Written instruction: Pick up the mailing list message about Python's type system after its last sentence and continue writing it.

Document section:
-.-.-

[Types-sig] List of FOO

Guido van Rossum guido@CNRI.Reston.VA.US
Tue, 14 Dec 1999 11:49:50 -0500

> From: Paul Prescod <paul@prescod.net>

> > > #2. The first version of the system will not allow the use of types
> > > that cannot be referred to as simple Python objects. In particular it
> > > will not allow users to refer to things like "List of Integers" and
> > > "Functions taking Integers as arguments and returning strings."
> > 
> > It's been said before: that's a shame.  Type inference is seriously
> > hindered if it doesn't have such information.  (Consider a loop over
> > sys.argv; I want the checker to be able to assume that the items are
> > strings.)
> It took two years to get the parameterized version of the Java type
> system up and running.

Probably because Java was initially conceived as a language with a
"classic" type system (like C or Pascal).  Python on the other hand
already has all this.

-.-.-

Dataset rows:

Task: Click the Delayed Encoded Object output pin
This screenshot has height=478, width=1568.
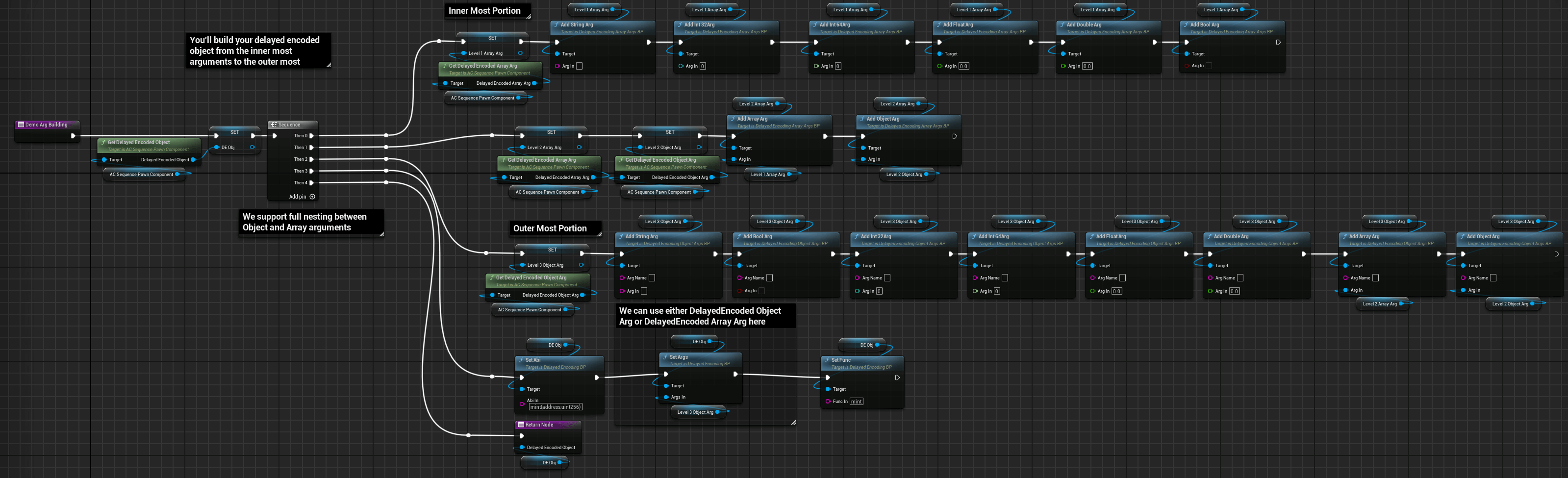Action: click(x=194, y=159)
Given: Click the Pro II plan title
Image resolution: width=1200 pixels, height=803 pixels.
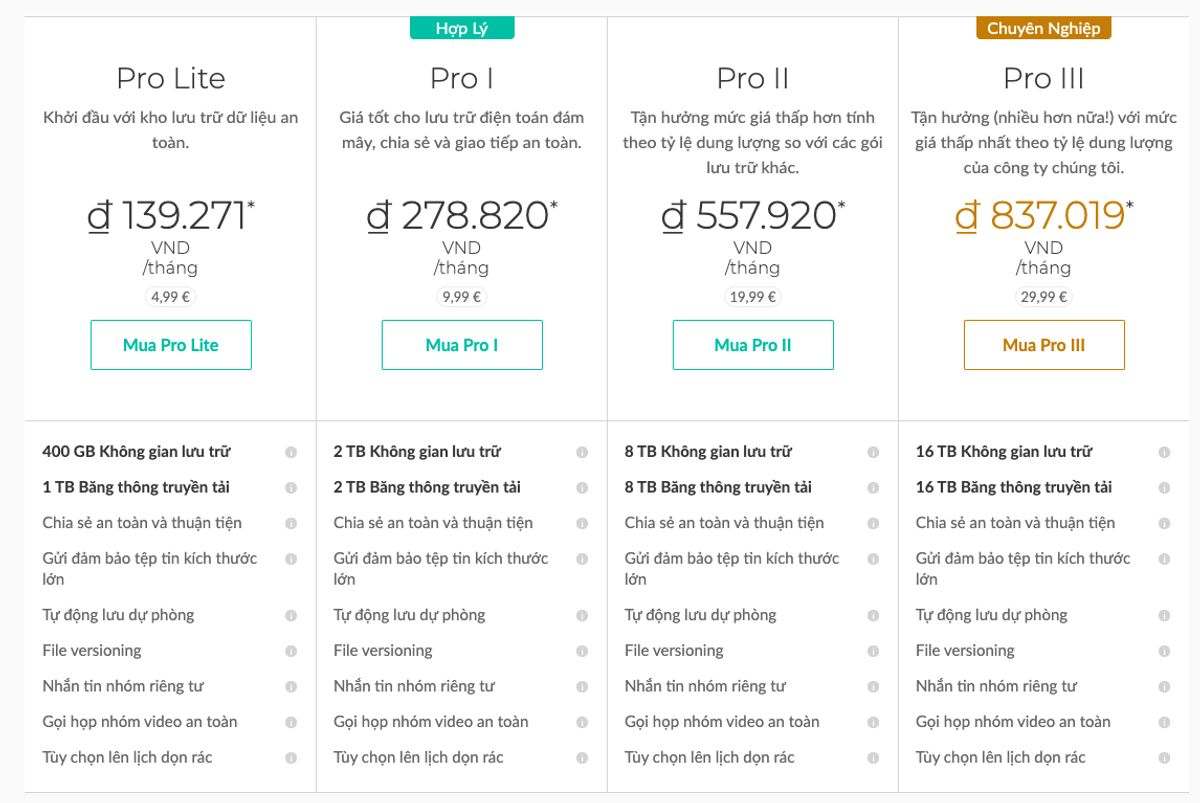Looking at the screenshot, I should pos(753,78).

-.-.-

Answer to the problem:
> Let me ask this your opinion on this question
> (seriously, not sarcastically), should we include a spelling for "list
> of string" and not "callable taking list of callables taking strings
> returning integers returning string" and what about "callable taking
> list of callables taking <T> and R returning list of callables taking
> <R> and returning <T>." You see my problem? I could special case "list
> of" as Java and C did if we agreed to take our chances that my syntax
> would be extensible. We could even steal that weird "[]" thing that C
> and Java do:
> 	StringType [] foo

If we could express all those the type checker could do a much better
job.  If we could at least do the ones without the <T> notation, we'd
still be doing a good job.  Stopping at "list" is useless.

(I'm guessing your use of "R" instead of "<R>" once is a typo and not
something deep I've missed?)

--Guido van Rossum (home page: http://www.python.org/~guido/)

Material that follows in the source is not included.